Warum Solarmodule und China für JinkoSolar (über-) lebenswichtig sind

Solarmodule

Montag, 2. Februar 2015 12:43
JinkoSolar Holding Co.

BEIJING (IT-Times) - Das chinesische Solartechnikunternehmen JinkoSolar ist in letzter Zeit neben Rivalen wie Yingli Green Energy und Trina Solar enorm unter die Räder gekommen, zumindest was die Unternehmensbewertung angeht.

Das chinesische Solartechnikunternehmen JinkoSolar erzielt den mit Abstand größten Umsatz mit Solarmodulen, deren Preise in der Vergangenheit wegen weltweiter Überkapazitäten stark unter Druck geraten sind. So erwirtschaftete JinkoSolar insgesamt 94 Prozent des Gesamtumsatzes mit Solarmodulen (Quelle: JinkoSolar, Stand 31. Dezember 2013).

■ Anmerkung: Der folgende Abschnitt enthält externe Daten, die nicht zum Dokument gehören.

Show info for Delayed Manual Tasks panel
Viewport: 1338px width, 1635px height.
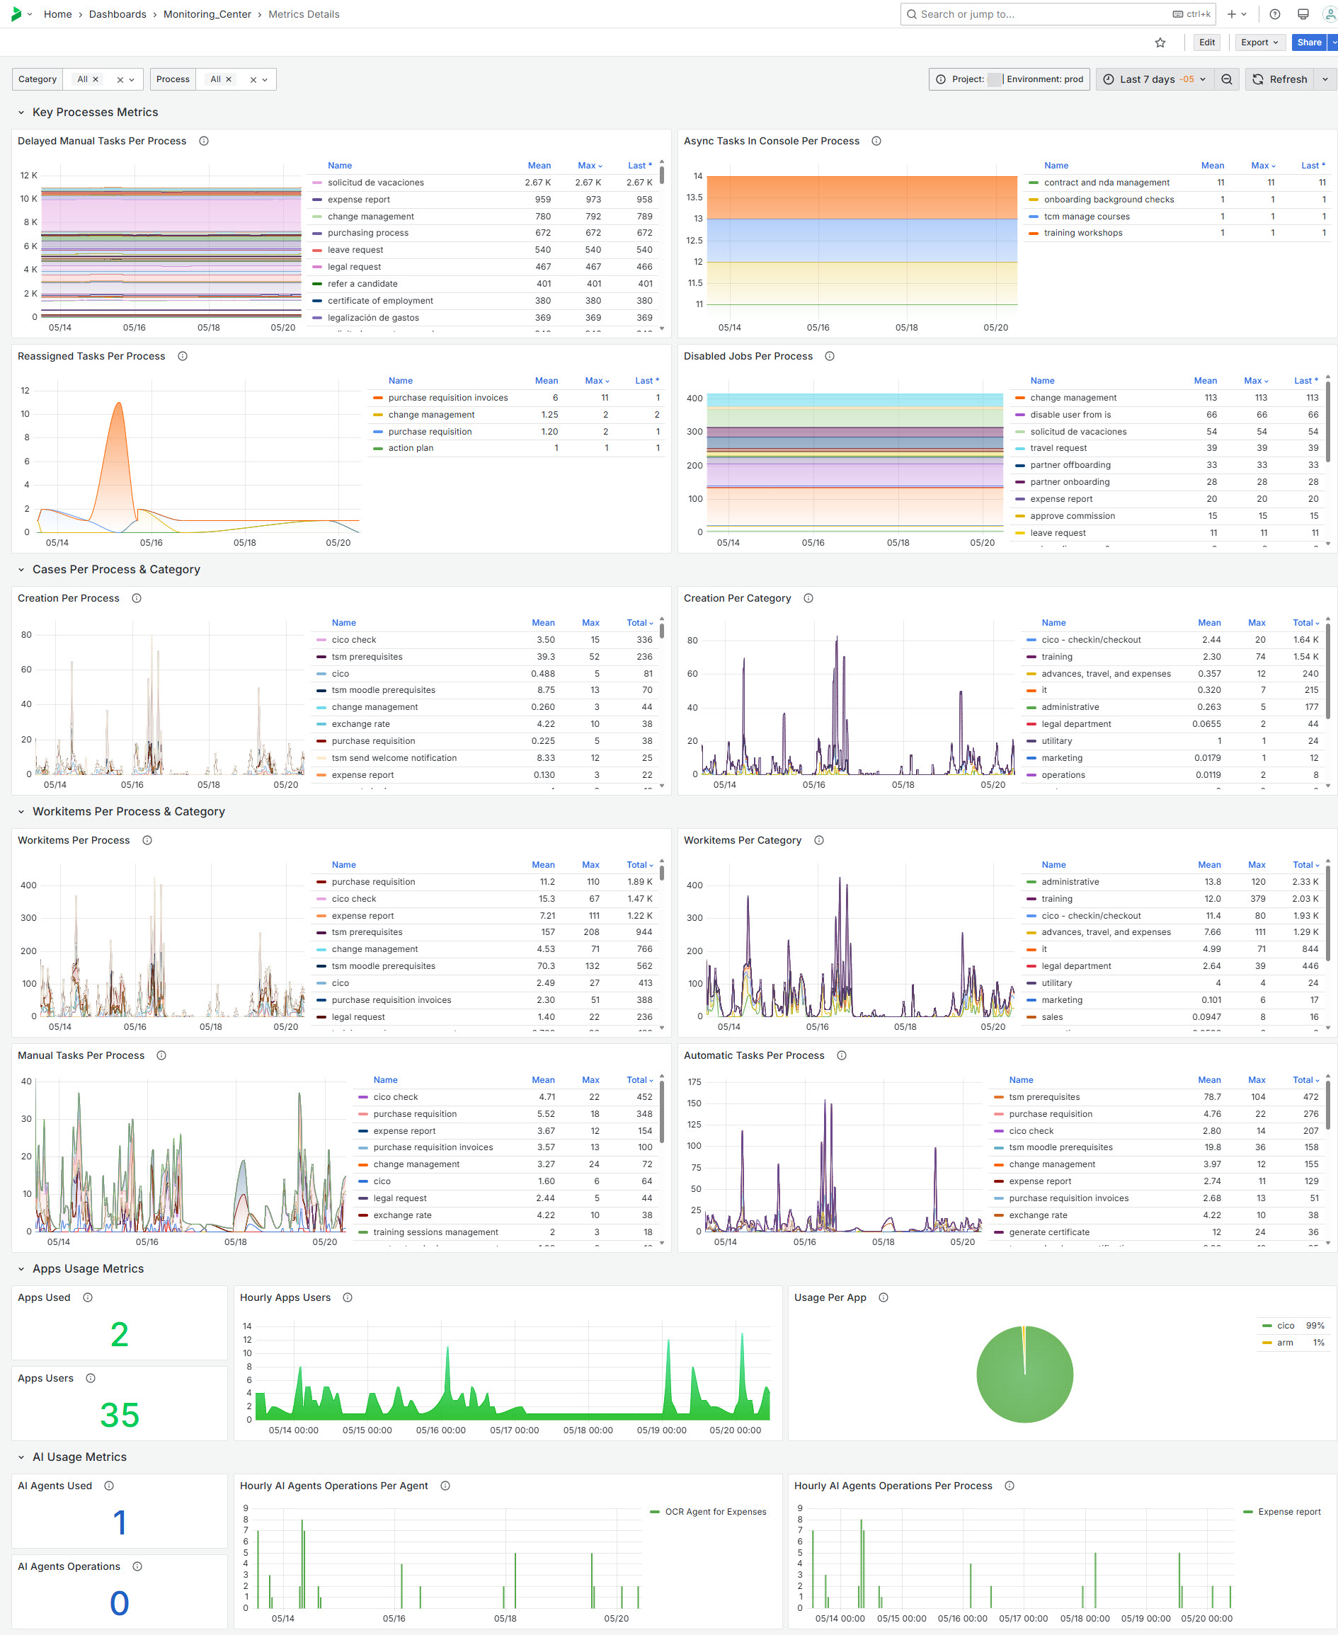pyautogui.click(x=204, y=141)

Damit ist das Unternehmen stark vom Wohl oder Weh des Geschäftsbereiches Solarmodule abhängig. Überkapazitäten und ein niedriger Ölpreis lassen aktuell keine Preissteigerungspotenziale bei Solarmodulen erkennen.  

Den nach Umsatz zweitwichtigsten Geschäftsbereich bilden Solarzellen. Sie machen aber nur rund 2,6 Prozent des Unternehmensumsatzes aus. Daneben erzielt JinkoSolar jeweils noch geringe Umsätze aus der Produktion von Silizium-Ingots, Silizium-Wafern und recycelten Silizium-Materialen sowie aus Processing Service Gebühren, Solarsystemen (EPC) und aus der Erzeugung von Strom. Zu erwarten ist, dass JinkoSolar die Abhängigkeit vom Geschäftsbereich Solarmodule auch im Jahr 2014 nicht signifikant verringern kann.